Hashtags are once a phone's pound sign. Now the # has its own place in the most popular social networks, including Google's, Twitter and Facebook, to Instagram, Vine and Pinterest. Hashtags are used more than often to make your content more discoverable, and allows it to be categorized in which it can be relevant to other people and businesses.

Hashtag also allows you to connect and engage other social media users based on a common theme or interest. Knowing how to use them properly can certainly make your posts stand out, especially in the current fast-paced digital world.

Hashtags

Knowing Popular Hashtags

When your post is talking about a common theme, you can use the same hashtag as others so you can be a part of the ongoing conversation. This will make your post more visible to those that have the same interest.

There might be more than one hashtag that you can use alongside your post in order to reach the same pool of audience. Under this fact, you may choose the most widely used hashtag that is popular among your potential customers.

Events and conferences may create and promote their own hashtags for you to use, which usually include a reference to the date or year of the event in the hashtag.

Know Your Limit

There is no better posts other than those with catchy topic that is made short and tidy. You should limit the number of hashtags on each of your post, this is to make sure than your potential customers know what you're talking about and understand whether your post is relevant to their needs or not.

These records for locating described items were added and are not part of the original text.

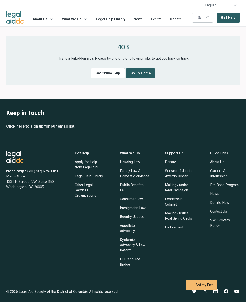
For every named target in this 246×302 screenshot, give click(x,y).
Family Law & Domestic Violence (134, 173)
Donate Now (219, 202)
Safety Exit (201, 285)
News (138, 19)
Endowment (174, 227)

For example, a tweet is limited in its number of characters. To make your tweet short and appealing, you need to known what you're trying to say, then use the appropriate hashtags. On social media networks, having an appealing topic with a good description, supplemented by the correct use of hashtag(s), can determine whether or not your social media post will be clicked, retweeted or favorited.

Knowing The Trends

According to Twitter, trends are "determined by an algorithm and, by default, are tailored for you based on who you follow and your location." Twitter's algorithm identifies what's popular to help users discover the hottest and the most recent emerging topics of discussion that matter to them.

Users can choose to see trends that aren't tailored to them by selecting a specific trends location.

If you're targeting a specific audience with your post, make sure you dig into the trending topics first. This will make your post to be more targeted, and more real time. Talking about something that is already in the past and not trending, will make you post seem behind on the times.

No One Owns A Hashtag

Searching for hashtags and trending topics can a great way to tailor how you deliver your topic. If you'd like to create a hashtag on your own, feel free to do so. But first, you may want to see whether or not anyone else is already using the phrase.

If the phrase is taken, and you think it's okay, you can reuse it to benefit your post because the phrase must have an audience already. But beforehand, you must know if it has been more than a month, or year, since anyone used it.

No one owns a hashtag, so you don't need anyone's permission in using it. Feel free to use any hashtag you think is appropriate to accompany your post. But remember to keep it short and easy to remember. Furthermore, the more consistent it is, the more it makes sense and the more relevant it is, the better.

The point is that you just need to understand which hashtag is unique to you, to your post, or to your event.